First, the parameters for the simulation are defined. The Parameters class checks that the parameters are appropriate for the chosen algorithm.
e.g.
```python
from clone_competition_simulation.parameters import Parameters, TimeParameters, PopulationParmaters, FitnessParameters
from clone_competition_simulation.fitness_classes import Gene, UniformDist, MutationGenerator

# Define the effect of mutations that appear during the simulation
mutation_generator = MutationGenerator(genes=[Gene(name='example_gene', UniformDist(1, 2), synonymous_proportion=0.5)],
                                        combine_mutations='multiply')

p = Parameters(
        algorithm=algorithm,
        population=PopulationParameters(grid_shape=(100, 100), cell_in_own_neighbourhood=True),
        times=TimeParameters(max_time=20, division_rate=1),
        fitness=FitnessParameters(mutation_rates=0.01, mutation_generator=mutation_generator)
    )

```

Then the simulation can be initialised and run from the parameter object

```
s = p.get_simulator()
s.run_sim()
s.muller_plot()
```

See the [docs](https://michaelhall28.github.io/clone-competition-simulation/) for more detailed guides.
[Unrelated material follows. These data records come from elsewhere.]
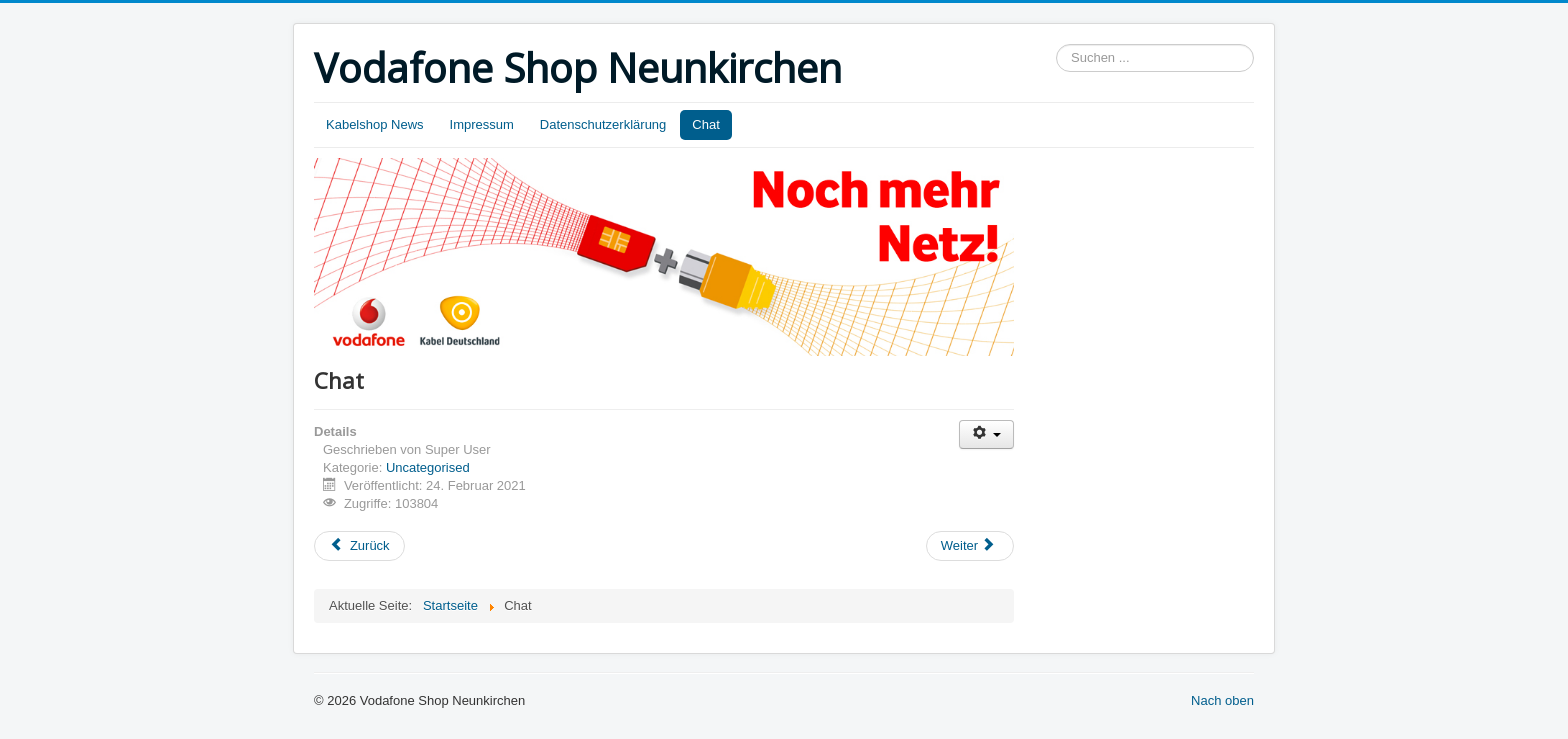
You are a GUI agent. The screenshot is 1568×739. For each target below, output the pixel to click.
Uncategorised (428, 467)
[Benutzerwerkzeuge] (986, 434)
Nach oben (1222, 700)
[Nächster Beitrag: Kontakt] (970, 546)
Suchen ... (1056, 44)
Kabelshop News (375, 124)
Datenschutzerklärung (603, 124)
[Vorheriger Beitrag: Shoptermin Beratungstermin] (359, 546)
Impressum (482, 124)
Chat (705, 124)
### Updates from version 0.0.1 (pre-2025)

* The parameters are grouped by theme (timing, cell population, mutation fitness etc). Can be grouped using the 
  parameter classes or using dictionaries. 
* Some parameters have to be explicitly given instead of using default values (max_time, division_rate, 
  mutation_generator, cell_in_own_neighbourhood)
```python
####  Old 
p = Parameters(
    algorithm='WF2D', 
    grid_shape=(100, 100),
    mutation_rates=0.01,
)

####  New 
p = Parameters(
    algorithm='WF2D',
    population=PopulationParameters(grid_shape=(100, 100), cell_in_own_neighbourhood=False),
    times=TimeParameters(max_time=10, division_rate=1),
    fitness=FitnessParameters(mutation_rates=0.01, mutation_generator=mutation_generator)
)
# or
p = Parameters(
    algorithm='WF2D',
    population=dict(grid_shape=(100, 100), cell_in_own_neighbourhood=False),
    times=dict(max_time=10, division_rate=1),
    fitness=dict(mutation_rates=0.01, mutation_generator=mutation_generator)
)
```
* A yml file can be used to supply parameters. These can be combined with `__init__` parameters (guide coming soon)
* Biopsies are now Pydantic classes (`from clone_competition import Biopsy`) instead of dictionaries

See the [docs](https://michaelhall28.github.io/clone-competition-simulation/) for more details. 

## Algorithms
There are 5 algorithms that can be run.

Non-spatial algorithms:
- "Branching". A branching process based on the single progenitor model from Clayton, Elizabeth, et al. "A single type of progenitor cell maintains normal epidermis." Nature 446.7132 (2007): 185-189.
- "Moran". A Moran-style model. At each simulation step, one cell dies and another cell divides, maintaining the overall population.  
- "WF". A Wright-Fisher style model. At each simulation step an entire generation of cells is produced from the previous generation.

2D algorithms:
- "Moran2D". A Moran-style model constrained to a 2D hexagonal grid. At each simulation step, one cell dies and a *cell from an adjacent location in the grid* divides, maintaining the overall population.
- "WF2D". A Wright-Fisher style model constrained to a 2D hexagonal grid. At each simulation step an entire generation of cells is produced from the previous generation, where cell parents must be from the local neighbourhood in the grid.